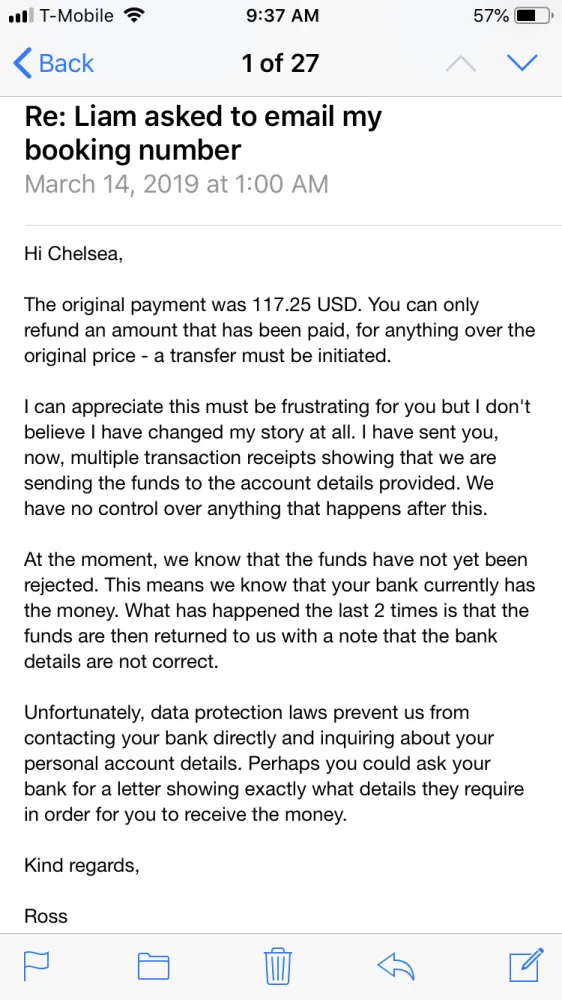Tap the March 14, 2019 date line
The height and width of the screenshot is (1000, 562).
pos(176,184)
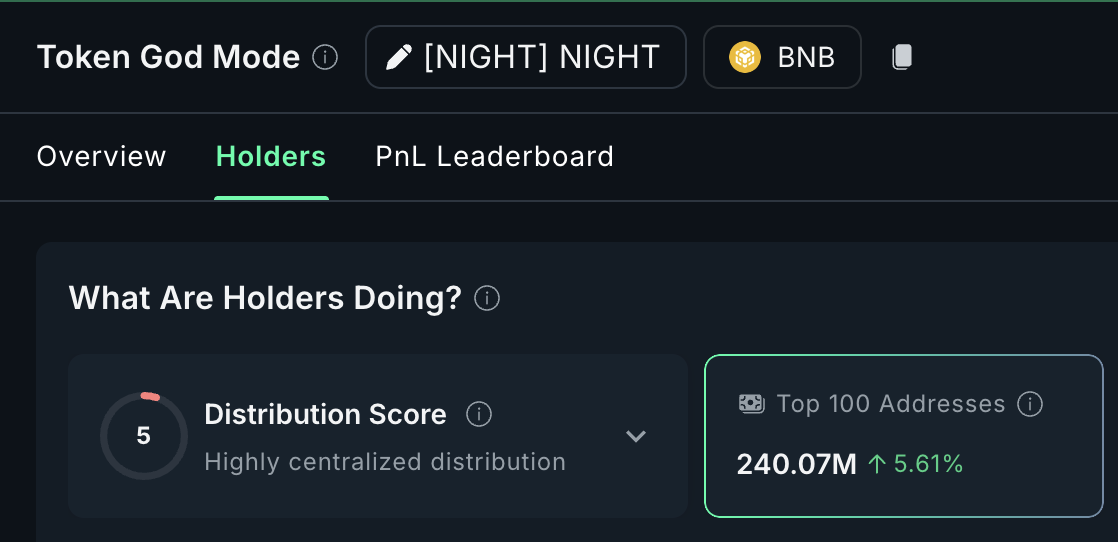Screen dimensions: 1118x542
Task: Click the BNB chain label
Action: point(806,57)

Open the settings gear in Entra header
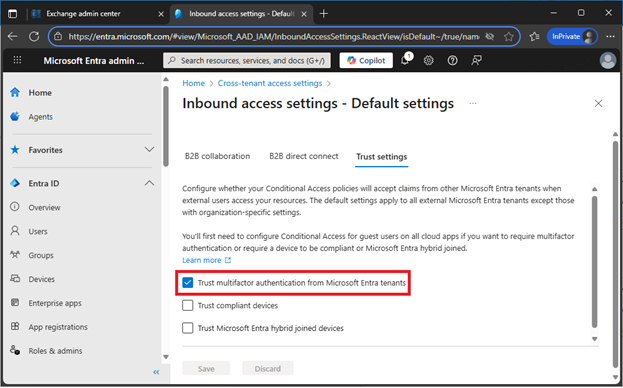point(428,60)
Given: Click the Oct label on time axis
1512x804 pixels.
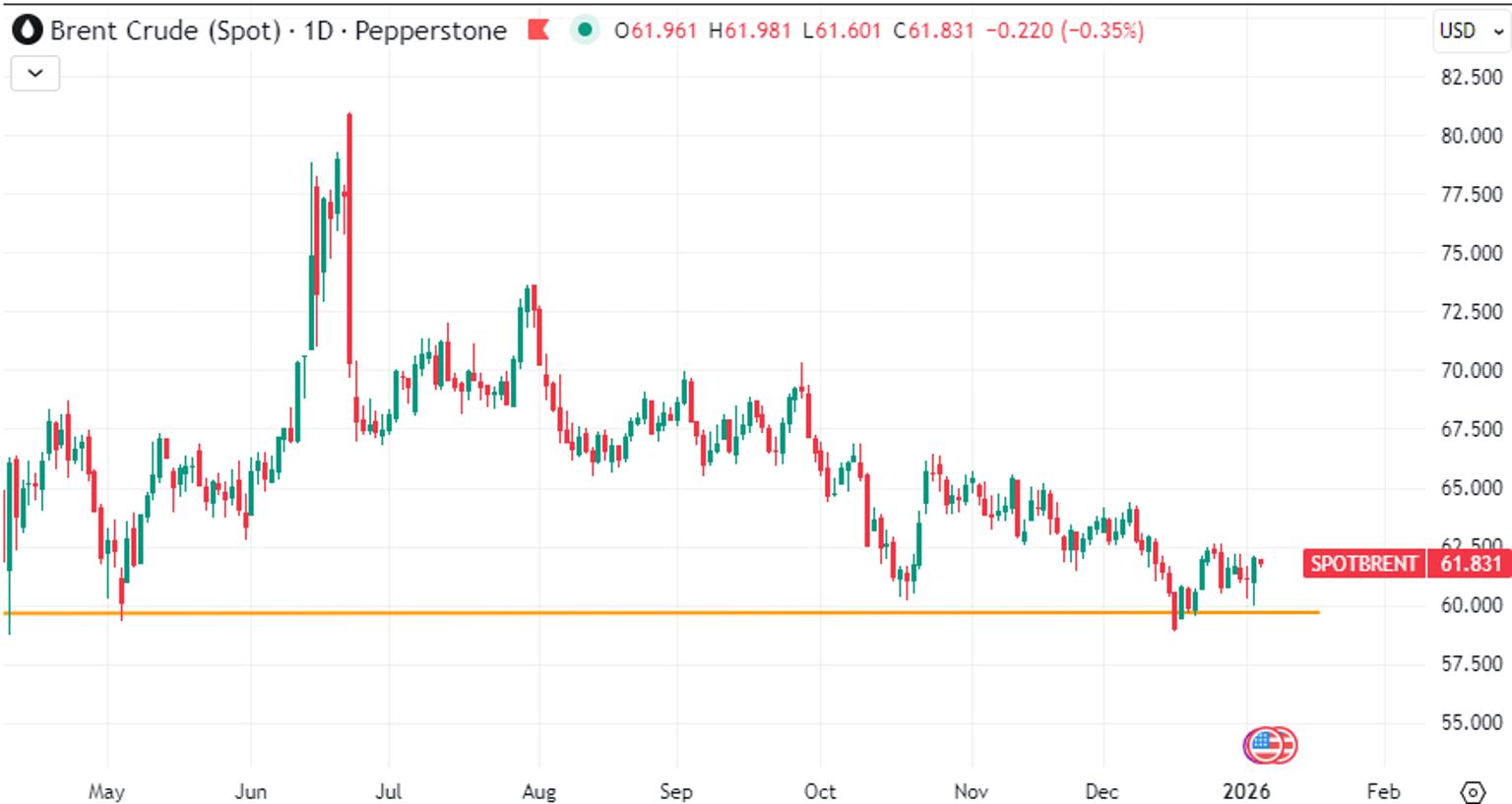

**About this exercise**
Please reproduce nothing but the lines from the one containing "Open the settings gear in Entra header" through the closing line of the listing, retyped word for word, pictures excluded.

**Task solution**
Open the settings gear in Entra header
point(428,60)
Given: Click the Oct label on time axis
1512x804 pixels.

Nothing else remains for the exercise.